Robert Hanson, MSEE has unmatched experience in teaching and knowledge of electronics. As a Testability Overseer for Boeing Commercial Airline products, Mr. Hanson has worked with non-EEs and EE’s. His over 40 years of work experience in the design, manufacturing, and testing areas has enabled him to consult and train both nationally and internationally. As a digital design engineer at The Boeing Company, Rockwell, Honeywell, and LoraL, Mr. Hanson designed and provided prototype operational analysis on many high-speed designs, including PCBs for AWACS, B1-B, 747-400, missiles, and ground support test equipment. He has played a very active role in automating the line, implementing robotics, and participating in producibility studies and working in the CAE/CAD/CAT, JIT, simulation, and automatic assembly environments. He also has performed studies and headed research projects in the computer-integrated manufacturing environment. Mr.

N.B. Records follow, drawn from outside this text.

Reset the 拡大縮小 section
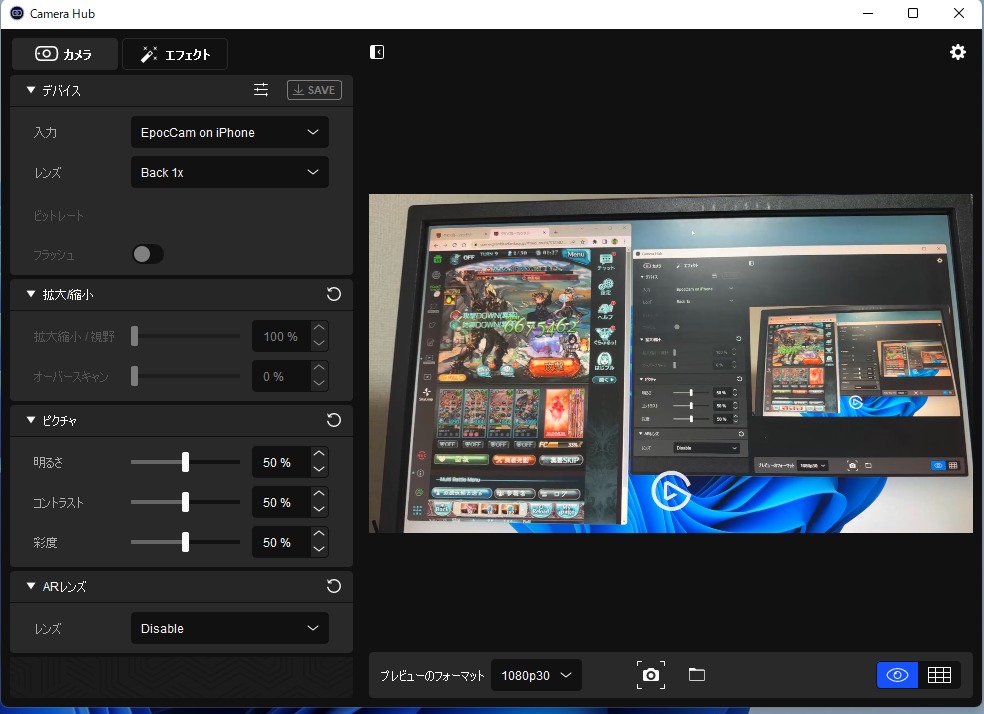The height and width of the screenshot is (714, 984). click(x=334, y=295)
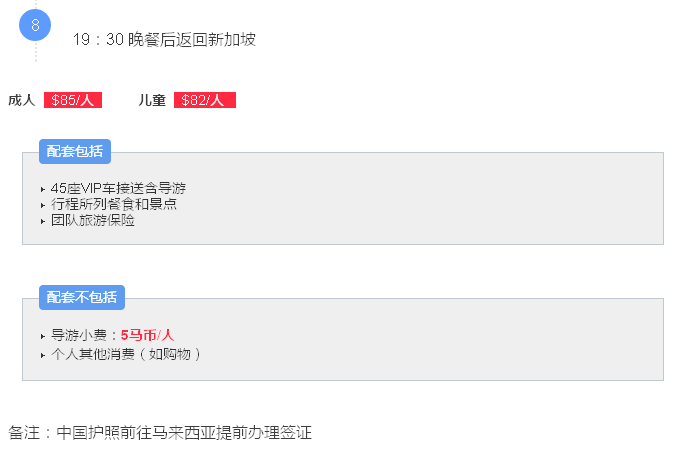The height and width of the screenshot is (449, 683).
Task: Expand the arrow bullet before 团队旅游保险
Action: click(42, 221)
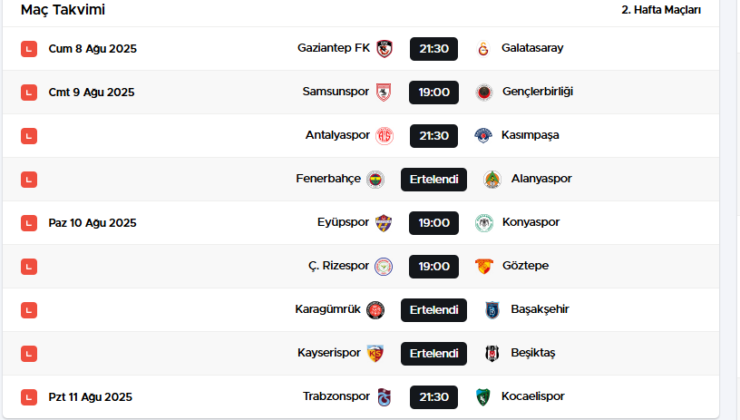Click the Fenerbahçe club crest
The width and height of the screenshot is (740, 420).
[x=375, y=179]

Hanson has extensive experience in the testing disciplines (both factory and field, commercial and military). His teaching experiences include electronic conventions, over 100 private companies on site, and universities. Boeing Company awarded him Aerospace Man of the Year for saving $6,000,000 for inventing a new testing technique for the Boeing B-1 bomber electronics.